O
intervalo intrajornada é um tempo durante o qual o empregado deve ter
plena liberdade e disponibilidade para fazer suas refeições e descansar.
Se isso não acontece, o instituto estará desvirtuado e o empregado terá
direito a receber o período correspondente ao intervalo como hora
extra. Nesse sentido foi o entendimento adotado pela 9ª Turma do TRT-MG,
ao confirmar a condenação de uma empresa de vigilância ao pagamento de
horas extras pelos intervalos intrajornada concedidos irregularmente a
um vigilante.
Em
seu recurso, a reclamada pretendia convencer os julgadores de que não
houve prova cabal de que o vigilante não pudesse usufruir integralmente
do intervalo. É que a única testemunha ouvida sequer trabalhou na mesma
agência bancária. Um argumento, no entanto, que não convenceu o juiz
convocado Manoel Barbosa da Silva, relator do recurso. Ao analisar o
caso, ele entendeu que o simples fato de o reclamante trabalhar sozinho,
à noite, em uma agência bancária, já indica que o intervalo não poderia
ser gozado plenamente.
Segundo
o magistrado, embora o vigilante ouvido como testemunha não trabalhasse
no mesmo local que o reclamante, vivenciava a mesma realidade, podendo
esclarecer o que ocorria na prática. A testemunha relatou que não havia
substituto para cobrir o intervalo. A alimentação era feita no próprio
posto, com arma na cintura, em 10/15 minutos, no máximo. O trabalho de
atender o telefone e a dar informações aos que usavam o terminal de
auto-atendimento, que funciona até às 22h, continuava normalmente.
A
testemunha e o reclamante se encontravam impossibilitados de gozar o
intervalo, por trabalharem sozinhos, à noite, fazendo as refeições, em
poucos minutos, no próprio posto de trabalho, concluiu o julgador,
entendendo que o intervalo não foi usufruído da forma como deveria, já
que o empregado não dispunha de seu tempo de forma plena para
alimentação e descanso.
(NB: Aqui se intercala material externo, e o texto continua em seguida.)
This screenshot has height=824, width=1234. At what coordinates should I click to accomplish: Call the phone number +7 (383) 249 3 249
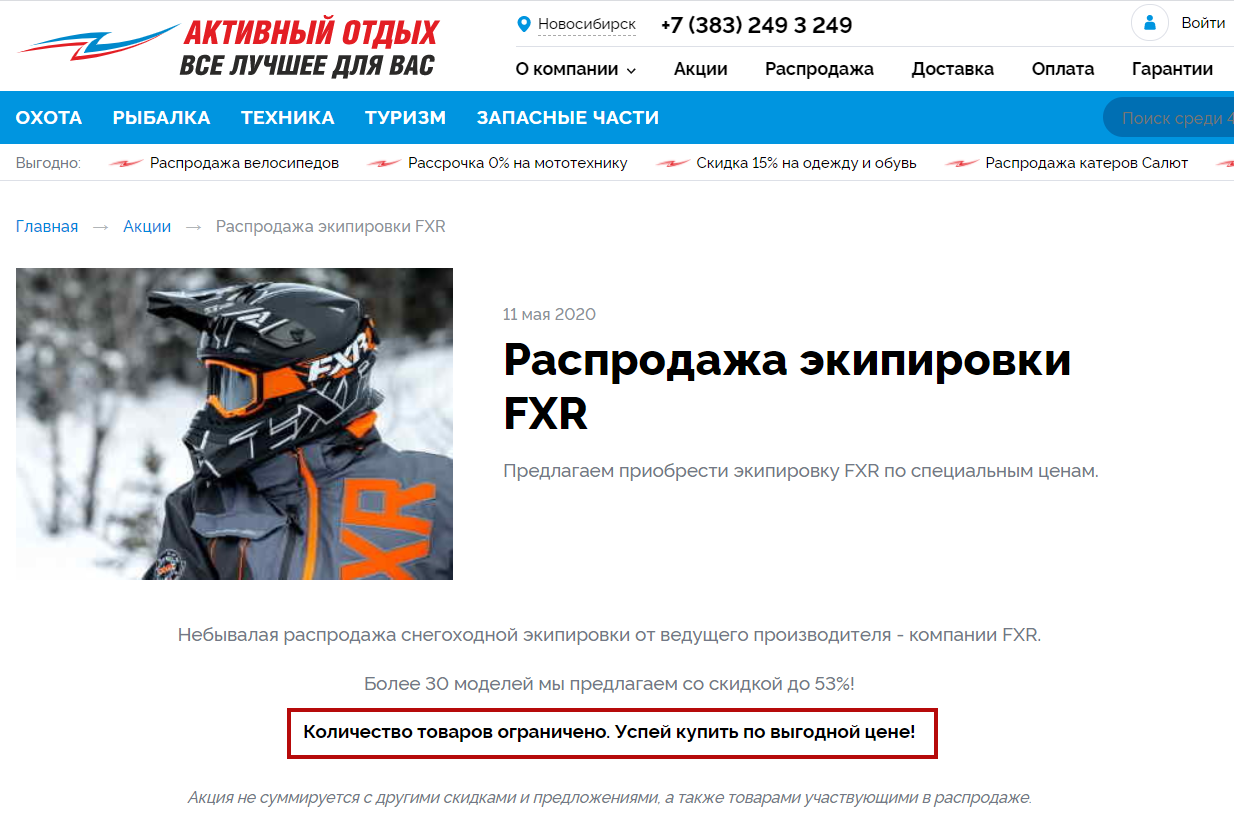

Ainda conforme destacou o magistrado, a
reclamada não indicou testemunhas, não podendo se contrapor ao
depoimento daquela indicada pelo trabalhador.
Diante
desse contexto, a Turma de julgadores, à unanimidade, garantiu ao
reclamante o direito ao pagamento de uma hora extra por dia trabalhado
em razão da ausência do intervalo intrajornada. Ao caso, foi aplicada a
Súmula 437 do TST, pela qual a não concessão ou a concessão parcial do
intervalo intrajornada mínimo implica o pagamento total do período
correspondente, com acréscimo de, no mínimo, 50% sobre o valor da
remuneração da hora normal de trabalho.